Extracted text:
In addition, Lender shall have all the rights and remedies expressly provided
elsewhere in this Agreement and in the Related Documents or available at law, in
equity, or otherwise. Except as may be prohibited by applicable law, all of
Lender's rights and remedies shall be cumulative and may be exercised singularly
or concurrently. Election by Lender to pursue any remedy shall not exclude
pursuit of any other remedy, and an election to make expenditures or to take
action to perform an obligation of Borrower or of any Guarantor shall not affect
Lender's right to declare a default and to exercise its rights and remedies.

         MISCELLANEOUS PROVISIONS. The following miscellaneous provisions are a
part of this Agreement:

         AMENDMENTS. This Agreement, together with any Related Documents,
         constitutes the entire understanding and agreement of the parties as to
         the matters set forth in this Agreement. No alteration of or amendment
         to this Agreement shall be effective unless given in writing and signed
         by the party or parties sought to be charged or bound by the alteration
         or amendment.

Requirement 1: Do these statements agree with the agreement excerpt? Answer yes or no for each and quote the deciding words. (a) Lender's rights and remedies may be exercised at the same time. (b) An amendment agreed on orally by the parties is effective without a signed writing. (c) Once Lender elects to pursue one remedy, it may not pursue any other.
Requirement 2: According to the agreement excerpt, what, together with the Agreement, constitutes the entire understanding and agreement of the parties?
None of the entries is needed here.

Material shown:

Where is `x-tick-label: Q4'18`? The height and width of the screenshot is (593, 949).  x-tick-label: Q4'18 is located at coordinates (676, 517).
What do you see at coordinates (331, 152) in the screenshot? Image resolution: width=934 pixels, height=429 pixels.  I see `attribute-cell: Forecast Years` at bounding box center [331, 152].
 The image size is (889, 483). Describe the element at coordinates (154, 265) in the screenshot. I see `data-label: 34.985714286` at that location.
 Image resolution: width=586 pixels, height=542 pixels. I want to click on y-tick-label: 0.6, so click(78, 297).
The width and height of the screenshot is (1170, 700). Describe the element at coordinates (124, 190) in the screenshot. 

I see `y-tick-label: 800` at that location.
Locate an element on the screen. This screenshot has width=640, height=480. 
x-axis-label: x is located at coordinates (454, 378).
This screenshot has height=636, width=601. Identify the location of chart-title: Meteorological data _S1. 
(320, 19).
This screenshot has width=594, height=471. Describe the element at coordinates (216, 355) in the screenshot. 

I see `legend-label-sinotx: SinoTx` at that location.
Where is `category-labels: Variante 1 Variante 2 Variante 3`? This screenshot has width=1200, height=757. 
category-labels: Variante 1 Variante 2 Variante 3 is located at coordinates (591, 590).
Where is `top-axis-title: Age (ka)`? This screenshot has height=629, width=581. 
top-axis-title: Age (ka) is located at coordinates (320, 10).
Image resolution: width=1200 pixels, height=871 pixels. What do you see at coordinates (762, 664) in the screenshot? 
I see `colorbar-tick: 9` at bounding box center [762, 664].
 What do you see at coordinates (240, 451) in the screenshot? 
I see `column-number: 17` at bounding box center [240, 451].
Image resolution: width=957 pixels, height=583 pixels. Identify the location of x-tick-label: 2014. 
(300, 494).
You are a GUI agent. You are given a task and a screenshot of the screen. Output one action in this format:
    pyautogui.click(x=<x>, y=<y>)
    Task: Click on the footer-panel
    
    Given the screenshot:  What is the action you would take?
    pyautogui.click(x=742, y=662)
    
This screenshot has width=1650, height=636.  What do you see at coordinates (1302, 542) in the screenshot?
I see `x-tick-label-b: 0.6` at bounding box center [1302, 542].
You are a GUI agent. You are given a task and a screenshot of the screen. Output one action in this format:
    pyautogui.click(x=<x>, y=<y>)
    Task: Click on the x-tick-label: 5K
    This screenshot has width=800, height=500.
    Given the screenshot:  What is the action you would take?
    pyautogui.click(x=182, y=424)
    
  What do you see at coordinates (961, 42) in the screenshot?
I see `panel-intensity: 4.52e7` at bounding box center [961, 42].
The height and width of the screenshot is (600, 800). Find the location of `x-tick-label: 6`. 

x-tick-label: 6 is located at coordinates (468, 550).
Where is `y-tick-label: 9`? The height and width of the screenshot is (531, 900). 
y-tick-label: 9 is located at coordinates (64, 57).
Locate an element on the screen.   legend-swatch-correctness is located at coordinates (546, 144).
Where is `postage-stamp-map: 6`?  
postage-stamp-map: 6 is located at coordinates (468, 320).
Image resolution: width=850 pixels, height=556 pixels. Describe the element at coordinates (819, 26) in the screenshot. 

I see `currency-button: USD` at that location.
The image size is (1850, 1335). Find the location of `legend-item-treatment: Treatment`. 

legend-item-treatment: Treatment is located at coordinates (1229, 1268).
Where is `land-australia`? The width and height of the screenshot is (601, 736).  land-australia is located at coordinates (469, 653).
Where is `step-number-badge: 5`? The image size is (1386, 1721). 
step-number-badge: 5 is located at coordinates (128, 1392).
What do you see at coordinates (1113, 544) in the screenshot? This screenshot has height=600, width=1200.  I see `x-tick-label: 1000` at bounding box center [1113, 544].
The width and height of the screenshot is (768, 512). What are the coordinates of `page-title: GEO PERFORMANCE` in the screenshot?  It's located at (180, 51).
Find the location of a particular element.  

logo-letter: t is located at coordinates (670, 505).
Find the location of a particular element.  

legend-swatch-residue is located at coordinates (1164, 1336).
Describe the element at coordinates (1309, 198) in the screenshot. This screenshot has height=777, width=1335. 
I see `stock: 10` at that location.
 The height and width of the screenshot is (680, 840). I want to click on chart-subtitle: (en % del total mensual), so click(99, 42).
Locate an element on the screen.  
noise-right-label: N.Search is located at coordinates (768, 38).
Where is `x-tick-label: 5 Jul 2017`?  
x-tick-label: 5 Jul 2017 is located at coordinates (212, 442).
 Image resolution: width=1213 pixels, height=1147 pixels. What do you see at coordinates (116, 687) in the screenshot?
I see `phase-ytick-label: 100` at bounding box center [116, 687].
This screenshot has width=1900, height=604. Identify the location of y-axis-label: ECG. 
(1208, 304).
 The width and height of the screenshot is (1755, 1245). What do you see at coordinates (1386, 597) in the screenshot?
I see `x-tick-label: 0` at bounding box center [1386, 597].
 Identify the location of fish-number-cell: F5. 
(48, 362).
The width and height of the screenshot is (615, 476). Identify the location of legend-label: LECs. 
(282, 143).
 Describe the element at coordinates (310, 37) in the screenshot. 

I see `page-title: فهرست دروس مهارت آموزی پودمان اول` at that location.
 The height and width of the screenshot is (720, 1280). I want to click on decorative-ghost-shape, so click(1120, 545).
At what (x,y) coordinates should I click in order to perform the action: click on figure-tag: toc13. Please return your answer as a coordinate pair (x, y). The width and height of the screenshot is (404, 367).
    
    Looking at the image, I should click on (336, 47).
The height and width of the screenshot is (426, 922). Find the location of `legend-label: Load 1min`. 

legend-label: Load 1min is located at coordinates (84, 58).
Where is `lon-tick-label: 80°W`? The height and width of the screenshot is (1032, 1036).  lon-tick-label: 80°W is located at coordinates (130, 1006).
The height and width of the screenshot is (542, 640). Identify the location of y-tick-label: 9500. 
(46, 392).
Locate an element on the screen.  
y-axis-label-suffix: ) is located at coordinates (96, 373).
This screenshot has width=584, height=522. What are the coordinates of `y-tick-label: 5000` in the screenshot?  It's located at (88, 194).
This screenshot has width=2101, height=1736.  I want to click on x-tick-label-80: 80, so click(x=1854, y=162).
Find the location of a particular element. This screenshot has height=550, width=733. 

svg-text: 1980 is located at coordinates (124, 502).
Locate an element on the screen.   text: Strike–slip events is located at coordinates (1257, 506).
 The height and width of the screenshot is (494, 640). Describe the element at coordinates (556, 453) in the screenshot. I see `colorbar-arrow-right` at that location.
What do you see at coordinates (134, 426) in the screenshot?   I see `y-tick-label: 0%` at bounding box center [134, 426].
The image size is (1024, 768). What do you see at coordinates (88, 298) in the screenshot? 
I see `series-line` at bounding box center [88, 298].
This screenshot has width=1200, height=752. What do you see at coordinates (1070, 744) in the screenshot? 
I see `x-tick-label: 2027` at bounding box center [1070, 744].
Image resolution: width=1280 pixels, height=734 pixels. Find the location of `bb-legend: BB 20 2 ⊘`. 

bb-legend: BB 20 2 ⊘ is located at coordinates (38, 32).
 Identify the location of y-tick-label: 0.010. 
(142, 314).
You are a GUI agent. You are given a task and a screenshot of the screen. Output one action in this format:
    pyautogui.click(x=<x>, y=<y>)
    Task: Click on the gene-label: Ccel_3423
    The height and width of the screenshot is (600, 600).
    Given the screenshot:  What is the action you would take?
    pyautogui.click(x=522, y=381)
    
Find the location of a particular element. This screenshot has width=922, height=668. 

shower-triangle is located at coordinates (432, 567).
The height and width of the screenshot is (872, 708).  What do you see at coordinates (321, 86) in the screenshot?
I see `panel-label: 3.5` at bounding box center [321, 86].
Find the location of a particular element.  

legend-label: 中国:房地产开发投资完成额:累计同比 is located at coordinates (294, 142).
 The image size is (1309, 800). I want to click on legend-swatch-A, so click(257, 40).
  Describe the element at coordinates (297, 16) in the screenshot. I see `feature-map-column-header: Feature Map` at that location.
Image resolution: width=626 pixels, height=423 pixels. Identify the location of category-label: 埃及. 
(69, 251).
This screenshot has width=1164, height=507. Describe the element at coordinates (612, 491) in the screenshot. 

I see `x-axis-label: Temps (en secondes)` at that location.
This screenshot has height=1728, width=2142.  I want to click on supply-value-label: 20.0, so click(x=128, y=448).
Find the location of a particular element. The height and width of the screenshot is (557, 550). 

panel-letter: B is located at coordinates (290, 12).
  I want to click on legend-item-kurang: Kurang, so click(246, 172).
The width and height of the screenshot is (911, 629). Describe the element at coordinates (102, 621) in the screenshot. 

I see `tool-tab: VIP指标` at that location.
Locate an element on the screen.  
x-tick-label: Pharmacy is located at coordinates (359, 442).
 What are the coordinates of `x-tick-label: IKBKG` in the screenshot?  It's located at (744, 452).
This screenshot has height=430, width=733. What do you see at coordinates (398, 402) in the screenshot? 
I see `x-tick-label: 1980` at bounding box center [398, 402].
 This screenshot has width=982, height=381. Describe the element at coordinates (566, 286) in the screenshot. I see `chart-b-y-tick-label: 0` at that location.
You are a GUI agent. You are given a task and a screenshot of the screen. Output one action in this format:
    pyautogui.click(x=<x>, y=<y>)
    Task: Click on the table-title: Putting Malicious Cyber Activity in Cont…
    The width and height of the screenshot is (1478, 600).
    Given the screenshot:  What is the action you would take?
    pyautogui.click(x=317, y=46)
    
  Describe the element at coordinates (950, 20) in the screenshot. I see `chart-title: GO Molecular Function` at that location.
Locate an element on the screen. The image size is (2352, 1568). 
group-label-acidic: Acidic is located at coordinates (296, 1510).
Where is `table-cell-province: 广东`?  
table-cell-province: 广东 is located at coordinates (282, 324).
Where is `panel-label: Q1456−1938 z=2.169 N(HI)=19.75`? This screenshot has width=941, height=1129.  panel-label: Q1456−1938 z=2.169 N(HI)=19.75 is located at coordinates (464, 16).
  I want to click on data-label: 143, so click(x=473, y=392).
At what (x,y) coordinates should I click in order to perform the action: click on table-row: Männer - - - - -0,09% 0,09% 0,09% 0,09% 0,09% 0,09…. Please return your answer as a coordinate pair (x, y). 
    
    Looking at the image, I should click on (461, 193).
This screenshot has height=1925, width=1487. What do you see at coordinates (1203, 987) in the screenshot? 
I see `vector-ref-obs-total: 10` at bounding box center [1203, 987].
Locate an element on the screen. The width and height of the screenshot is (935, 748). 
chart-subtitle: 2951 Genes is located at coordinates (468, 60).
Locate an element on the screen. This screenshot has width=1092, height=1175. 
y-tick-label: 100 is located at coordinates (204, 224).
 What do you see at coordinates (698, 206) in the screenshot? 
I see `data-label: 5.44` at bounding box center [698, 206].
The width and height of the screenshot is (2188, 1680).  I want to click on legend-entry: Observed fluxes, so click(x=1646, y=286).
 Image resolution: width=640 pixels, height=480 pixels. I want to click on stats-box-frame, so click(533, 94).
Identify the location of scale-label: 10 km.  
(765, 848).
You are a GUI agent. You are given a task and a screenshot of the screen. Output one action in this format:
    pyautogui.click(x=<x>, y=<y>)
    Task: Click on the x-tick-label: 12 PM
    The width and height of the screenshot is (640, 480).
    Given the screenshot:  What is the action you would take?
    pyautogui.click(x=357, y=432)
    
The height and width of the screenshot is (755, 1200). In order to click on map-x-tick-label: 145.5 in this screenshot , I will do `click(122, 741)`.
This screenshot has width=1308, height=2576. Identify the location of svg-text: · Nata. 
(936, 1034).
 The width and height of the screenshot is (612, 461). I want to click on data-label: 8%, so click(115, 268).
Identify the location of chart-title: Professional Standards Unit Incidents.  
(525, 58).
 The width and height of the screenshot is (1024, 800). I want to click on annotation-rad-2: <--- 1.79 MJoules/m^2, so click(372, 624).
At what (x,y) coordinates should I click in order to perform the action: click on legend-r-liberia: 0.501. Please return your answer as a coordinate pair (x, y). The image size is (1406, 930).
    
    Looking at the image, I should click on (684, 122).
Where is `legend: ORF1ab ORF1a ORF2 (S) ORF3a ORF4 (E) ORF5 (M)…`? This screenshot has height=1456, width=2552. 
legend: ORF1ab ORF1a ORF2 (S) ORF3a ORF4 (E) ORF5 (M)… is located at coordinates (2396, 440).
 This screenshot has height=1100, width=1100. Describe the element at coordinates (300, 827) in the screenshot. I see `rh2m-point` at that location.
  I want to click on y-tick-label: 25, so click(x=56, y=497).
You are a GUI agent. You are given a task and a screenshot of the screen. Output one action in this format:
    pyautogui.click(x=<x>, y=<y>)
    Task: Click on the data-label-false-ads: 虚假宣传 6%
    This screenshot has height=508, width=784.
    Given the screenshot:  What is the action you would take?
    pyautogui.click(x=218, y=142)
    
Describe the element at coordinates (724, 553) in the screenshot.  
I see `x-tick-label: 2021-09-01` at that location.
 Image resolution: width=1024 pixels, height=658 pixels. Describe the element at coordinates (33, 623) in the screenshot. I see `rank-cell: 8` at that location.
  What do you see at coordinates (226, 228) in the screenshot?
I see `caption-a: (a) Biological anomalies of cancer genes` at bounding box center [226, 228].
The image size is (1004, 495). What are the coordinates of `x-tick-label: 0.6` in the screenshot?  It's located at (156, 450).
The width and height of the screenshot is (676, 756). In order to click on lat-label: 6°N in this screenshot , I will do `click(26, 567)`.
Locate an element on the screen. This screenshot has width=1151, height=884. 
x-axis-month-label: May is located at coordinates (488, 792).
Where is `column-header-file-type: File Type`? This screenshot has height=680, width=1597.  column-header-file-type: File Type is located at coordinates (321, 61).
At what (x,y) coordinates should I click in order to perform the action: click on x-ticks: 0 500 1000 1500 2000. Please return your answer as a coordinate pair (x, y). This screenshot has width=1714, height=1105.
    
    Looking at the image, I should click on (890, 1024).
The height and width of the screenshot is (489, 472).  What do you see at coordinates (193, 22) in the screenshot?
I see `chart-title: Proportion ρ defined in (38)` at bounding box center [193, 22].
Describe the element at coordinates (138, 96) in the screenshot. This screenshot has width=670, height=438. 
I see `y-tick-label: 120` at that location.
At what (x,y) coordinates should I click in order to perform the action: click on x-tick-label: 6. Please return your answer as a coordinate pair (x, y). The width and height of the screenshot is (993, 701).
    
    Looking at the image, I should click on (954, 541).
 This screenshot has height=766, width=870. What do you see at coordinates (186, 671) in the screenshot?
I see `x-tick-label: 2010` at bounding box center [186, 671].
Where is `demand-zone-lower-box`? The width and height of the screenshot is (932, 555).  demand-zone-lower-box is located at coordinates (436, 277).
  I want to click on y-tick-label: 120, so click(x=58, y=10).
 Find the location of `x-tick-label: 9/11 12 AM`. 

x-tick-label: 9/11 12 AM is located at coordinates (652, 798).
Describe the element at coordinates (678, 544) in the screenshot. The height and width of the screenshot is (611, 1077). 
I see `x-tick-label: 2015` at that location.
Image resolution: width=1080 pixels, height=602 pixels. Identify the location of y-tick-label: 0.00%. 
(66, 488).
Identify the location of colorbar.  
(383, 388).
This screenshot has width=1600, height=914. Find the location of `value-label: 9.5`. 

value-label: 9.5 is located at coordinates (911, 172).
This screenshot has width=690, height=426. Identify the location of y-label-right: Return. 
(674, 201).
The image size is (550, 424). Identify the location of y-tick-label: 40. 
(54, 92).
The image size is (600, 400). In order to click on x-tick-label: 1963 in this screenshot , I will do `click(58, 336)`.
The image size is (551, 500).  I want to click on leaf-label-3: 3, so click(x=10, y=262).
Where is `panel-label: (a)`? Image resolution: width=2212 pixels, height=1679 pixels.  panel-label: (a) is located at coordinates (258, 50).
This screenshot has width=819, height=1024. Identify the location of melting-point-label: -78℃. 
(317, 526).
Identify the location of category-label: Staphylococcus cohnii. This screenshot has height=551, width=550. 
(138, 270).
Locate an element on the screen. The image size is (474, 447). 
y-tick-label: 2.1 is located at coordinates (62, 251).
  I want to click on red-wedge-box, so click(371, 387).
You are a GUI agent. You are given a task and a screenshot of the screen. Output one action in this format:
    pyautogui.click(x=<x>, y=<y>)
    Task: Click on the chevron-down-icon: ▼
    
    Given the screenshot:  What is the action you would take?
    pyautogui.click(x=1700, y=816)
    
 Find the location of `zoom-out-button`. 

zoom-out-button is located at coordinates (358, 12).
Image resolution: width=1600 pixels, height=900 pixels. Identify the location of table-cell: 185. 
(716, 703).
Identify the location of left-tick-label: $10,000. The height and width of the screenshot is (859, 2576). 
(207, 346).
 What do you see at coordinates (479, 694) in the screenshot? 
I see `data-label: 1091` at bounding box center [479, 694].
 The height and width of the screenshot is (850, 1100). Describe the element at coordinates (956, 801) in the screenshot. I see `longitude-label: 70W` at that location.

Reply 1:
(a) Yes: "may be exercised singularly or concurrently"
(b) No: "No alteration of or amendment to this Agreement shall be effective unless given in writing and signed by the party or parties sought to be charged or bound by the alteration or amendment."
(c) No: "Election by Lender to pursue any remedy shall not exclude pursuit of any other remedy"

Reply 2: Any Related Documents.